Professor Eram Alam delivers seminar - The Logistical Body: Reflections on Medicine and Movement

FRIDAY 27 JUNE 2025

Professor Eram Alam delivers seminar - The Logistical Body: Reflections on Medicine and Movement

Professor Eram Alam from Harvard University delivered a seminar titled ‘The Logistical Body: Reflections on Medicine and Movement’ on 13th June 2025 at the University of Leeds. Professor Alam’s visit was supported by the School of Law Strategic Development Fund awarded to Making it to the Registers project team Marie-Andrée Jacob and Amrita Limbu. The event was organised by the Centre for Law and Social Justice.

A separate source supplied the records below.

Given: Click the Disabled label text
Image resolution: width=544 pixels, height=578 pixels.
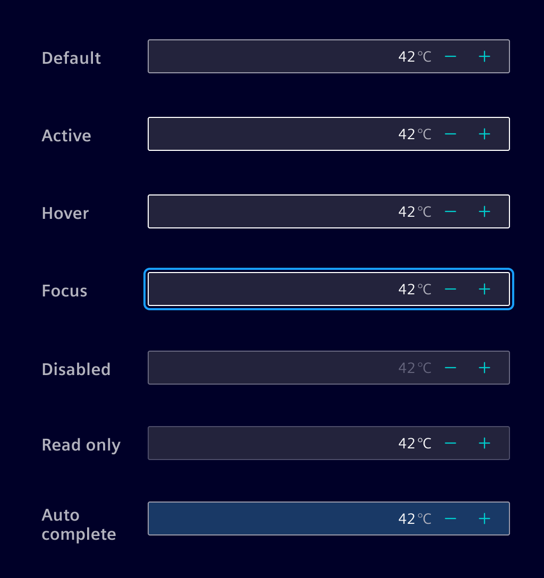Looking at the screenshot, I should pos(76,369).
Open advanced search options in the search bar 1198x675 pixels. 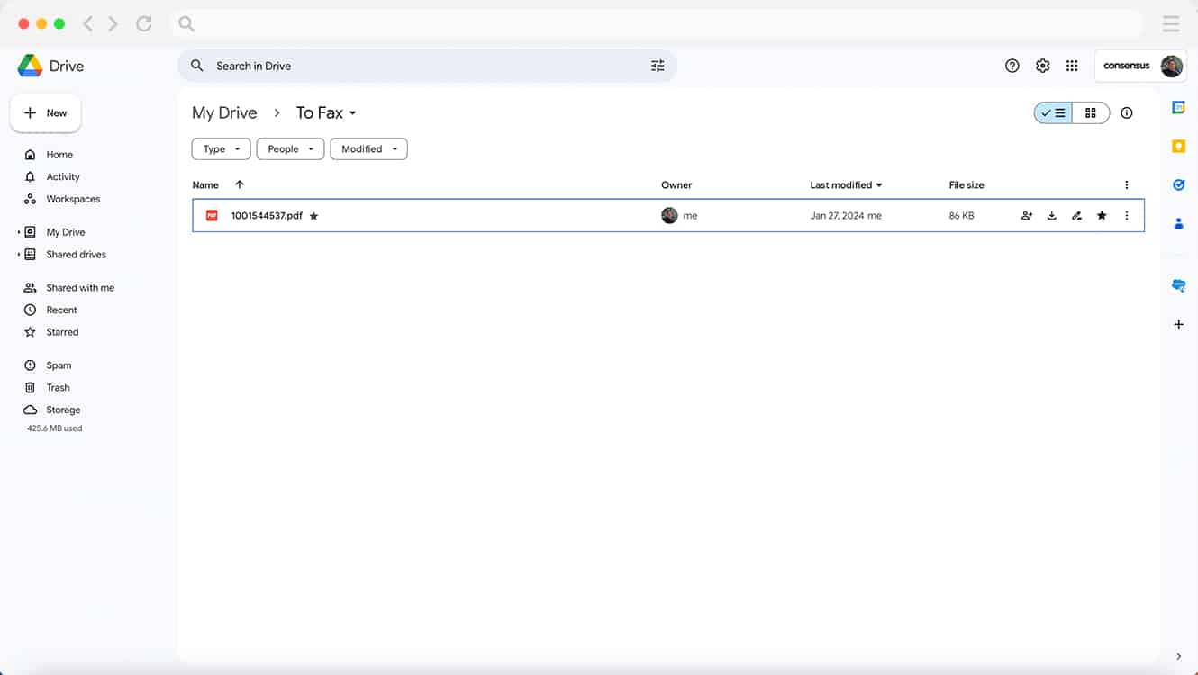click(x=658, y=65)
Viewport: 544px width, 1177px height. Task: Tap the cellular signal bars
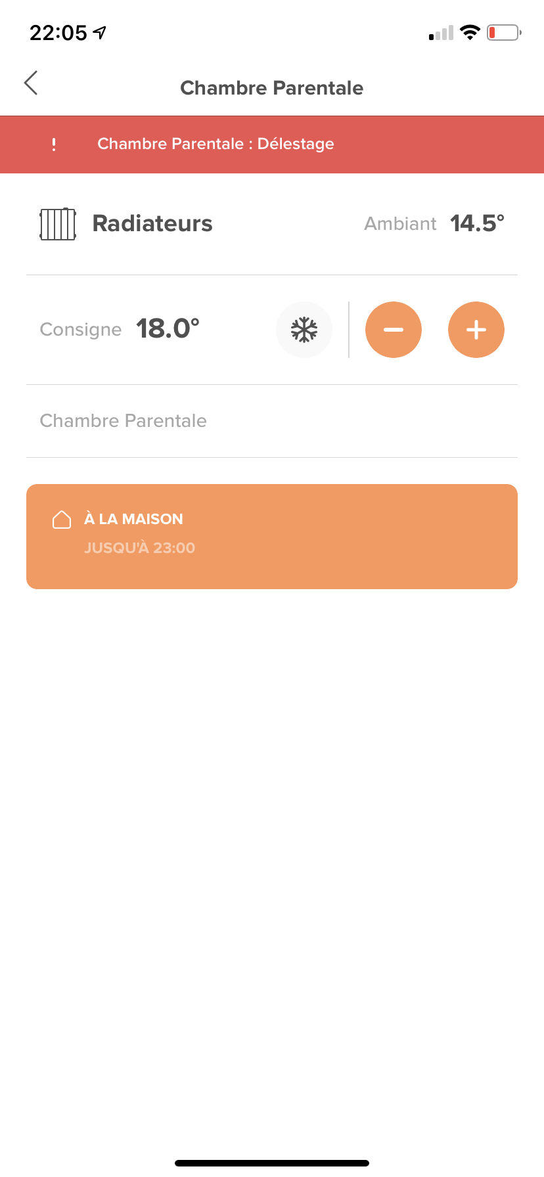(441, 33)
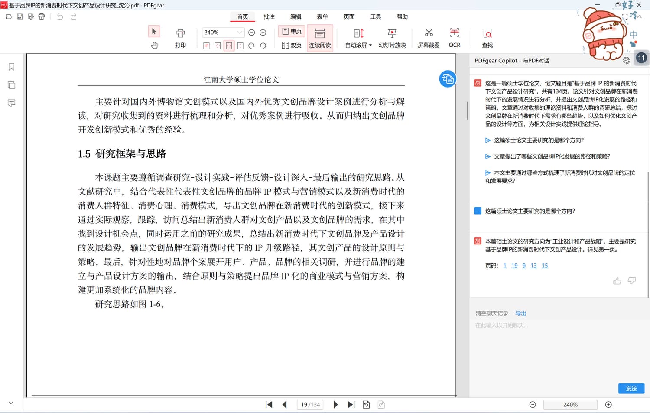Click the blue PDF-to-Word convert floating icon
The width and height of the screenshot is (650, 413).
(447, 79)
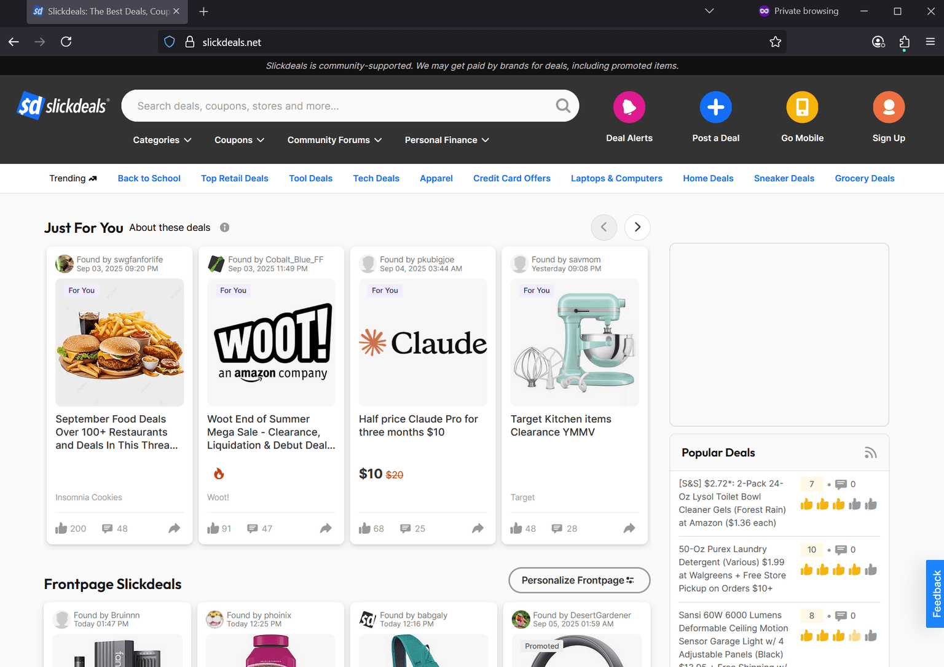944x667 pixels.
Task: Click the Post a Deal plus icon
Action: (x=715, y=107)
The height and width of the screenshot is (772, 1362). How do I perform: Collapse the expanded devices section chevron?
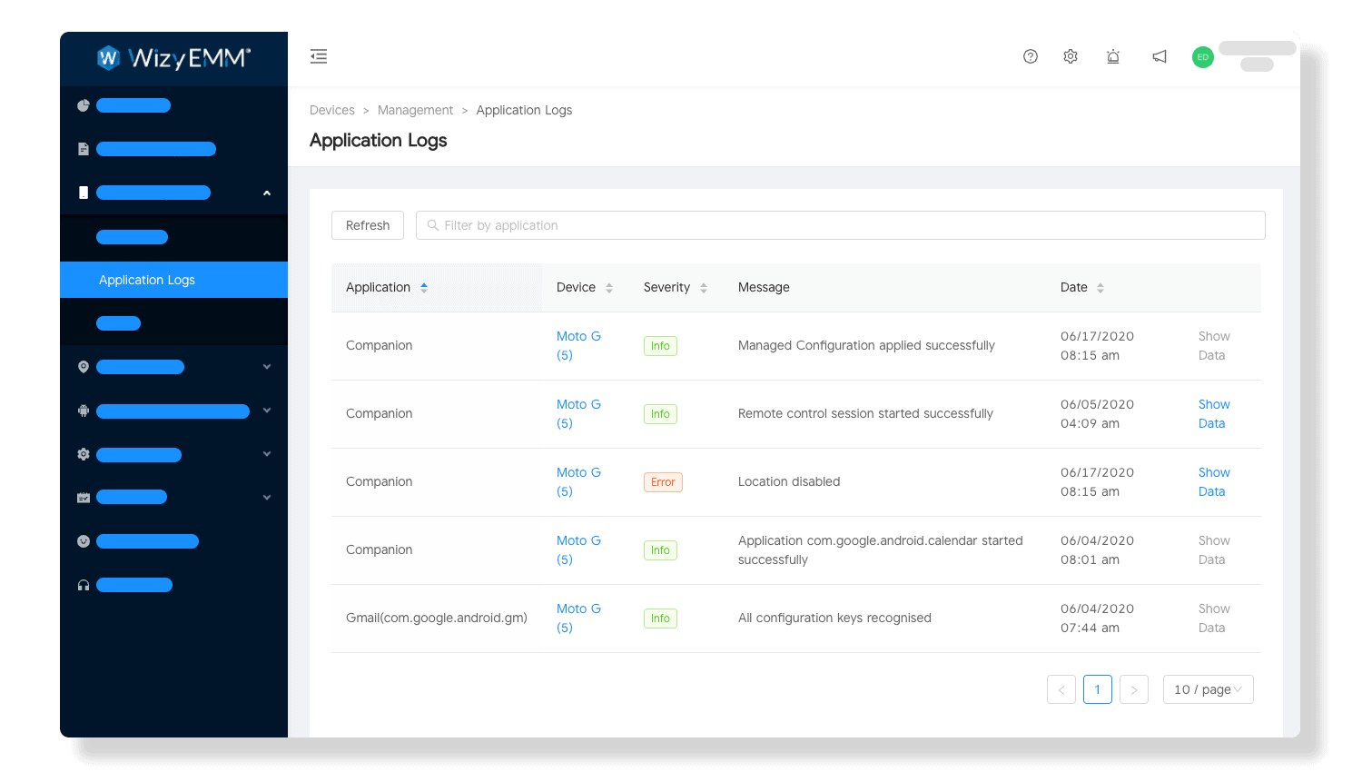click(266, 193)
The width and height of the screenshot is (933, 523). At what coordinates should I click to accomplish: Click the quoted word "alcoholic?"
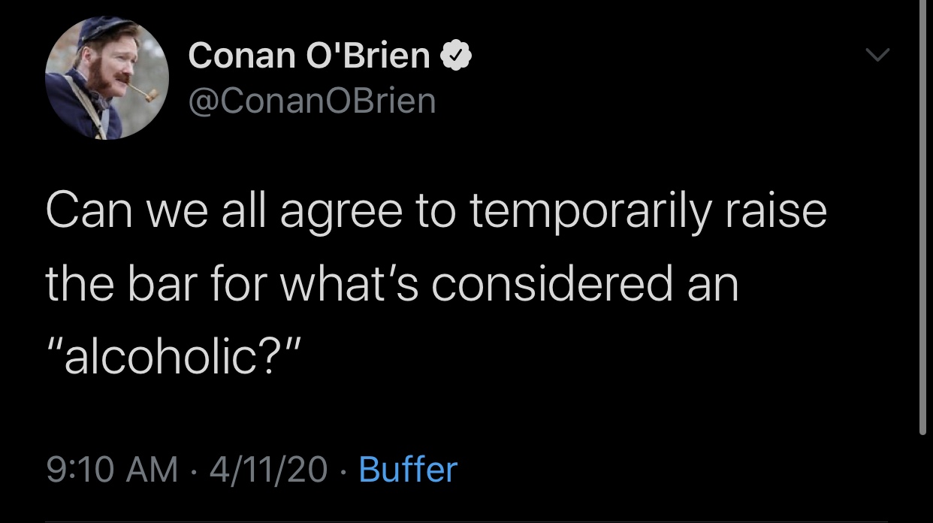174,360
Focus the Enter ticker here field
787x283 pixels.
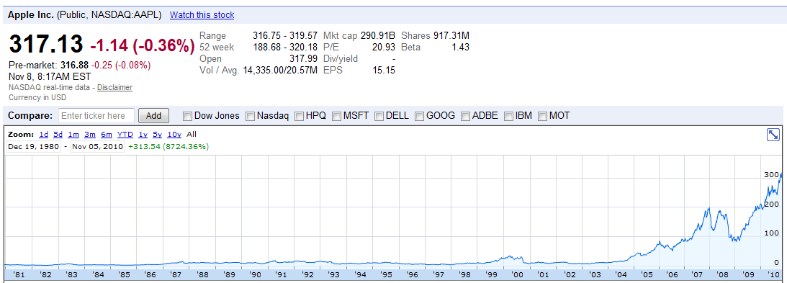(x=96, y=116)
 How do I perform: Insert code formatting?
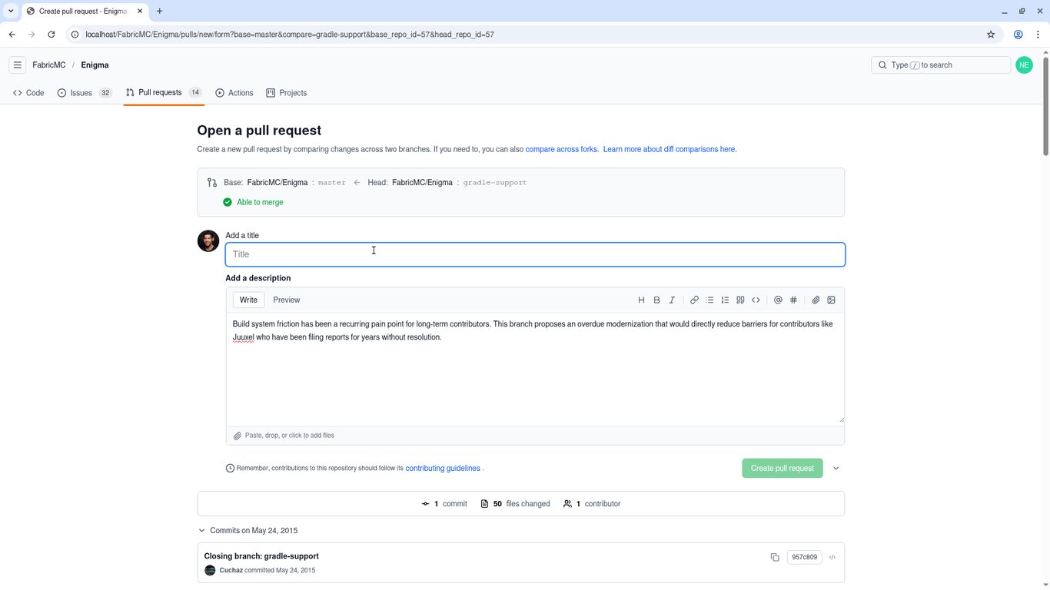coord(756,300)
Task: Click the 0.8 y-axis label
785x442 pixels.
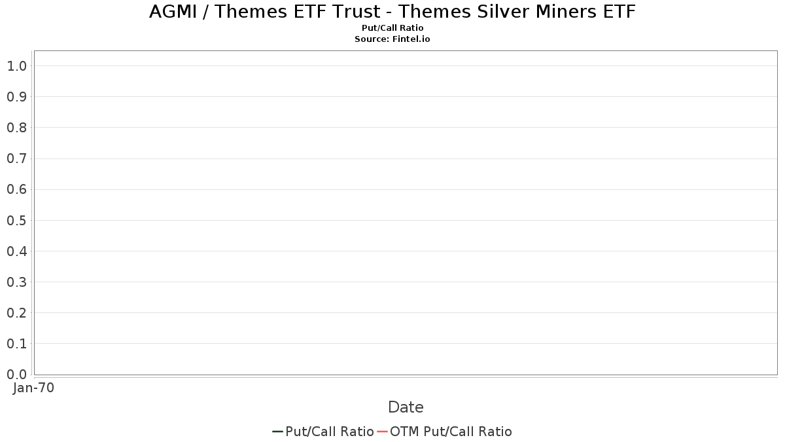Action: tap(16, 127)
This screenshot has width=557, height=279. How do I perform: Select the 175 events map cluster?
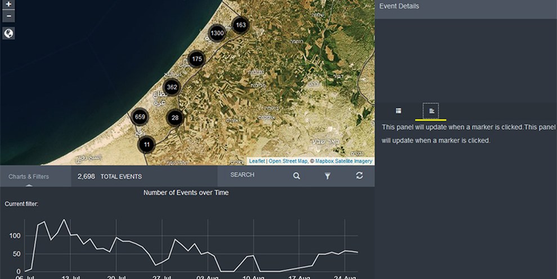pos(196,59)
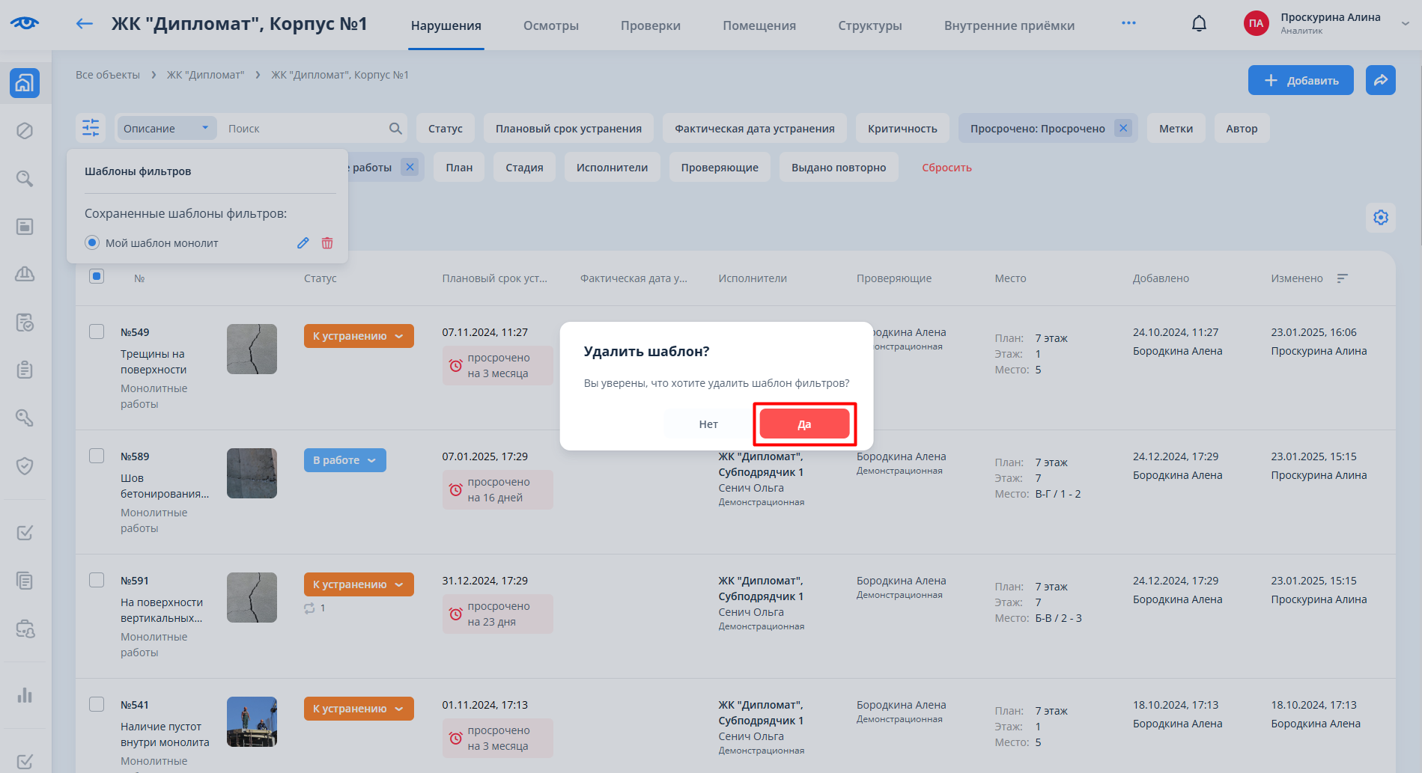Open the Описание search type dropdown
The height and width of the screenshot is (773, 1422).
pyautogui.click(x=165, y=129)
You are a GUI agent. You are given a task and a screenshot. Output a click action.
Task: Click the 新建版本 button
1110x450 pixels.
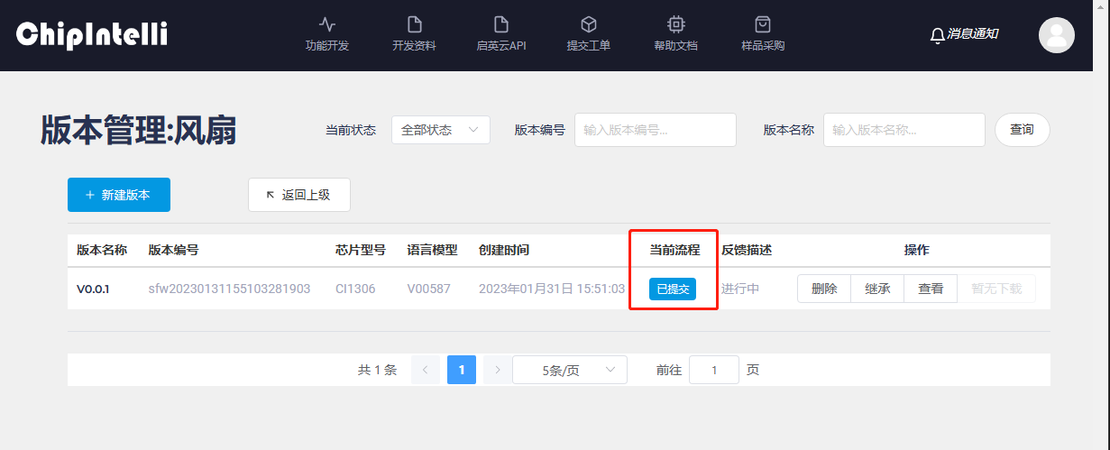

The Logistical Body seminar explored how people are increasingly treated as units of movement in a world driven by supply chains, markets, and transnational systems. Read more about the talk here. The seminar was attended by students and academics, and during her visit to Leeds, Professor Alam also led a reading group.

About the Speaker

Eram Alam (Harvard University, Department of the History of Science) specializes in the history of medicine, with a particular emphasis on globalization, race, migration, and health during the twentieth century.

Her first book, The Care of Foreigners, explores the enduring consequences of post-colonial physician migration from Asia to the United States. Since at least the 1960s, the US has trained fewer healthcare providers than it needs, relying instead on the economically expedient option of soliciting immigrant physicians. Initiated during the Cold War with the passage of the Hart-Celler Immigration and Nationality Act of 1965, the arrangement was conceived as a temporary stopgap. However, it has since become a permanent feature of US healthcare with immigrant physicians comprising at least a quarter of the physician labour force to date. The entanglement between immigration, foreign policy and US healthcare has perpetuated a segmented system whereby foreign physicians are directed to care for vulnerable patients in under resourced communities throughout the country. The Care of Foreigners foregrounds global dynamics embedded in the medical system to ask how and why Asian physicians – and especially practitioners from South Asia – have become integral to US medical practice and a ubiquitous presence in mainstream mass media.

Alam’s next project The Logistical Body was motivated by the pandemic and the subsequent breakdowns it made visible. Contemporary logistics is an attempt to master time and space to generate efficient, unimpeded movement. However, as we collectively witnessed, disruptions are inevitable; environments, nature, and uncooperative labour regularly threaten smooth operations forcing logistics to confront its limits. The Logistical Body investigates one limit – the material remainder of the labouring body within this hypermobile regime – and excavates the strategies, techniques, and logics used to manage this disordered entity. Logistics has reshaped subjectivities by altering the temporality of the political and technical, producing new ways of thinking and seeing, and compelling novel modes of care.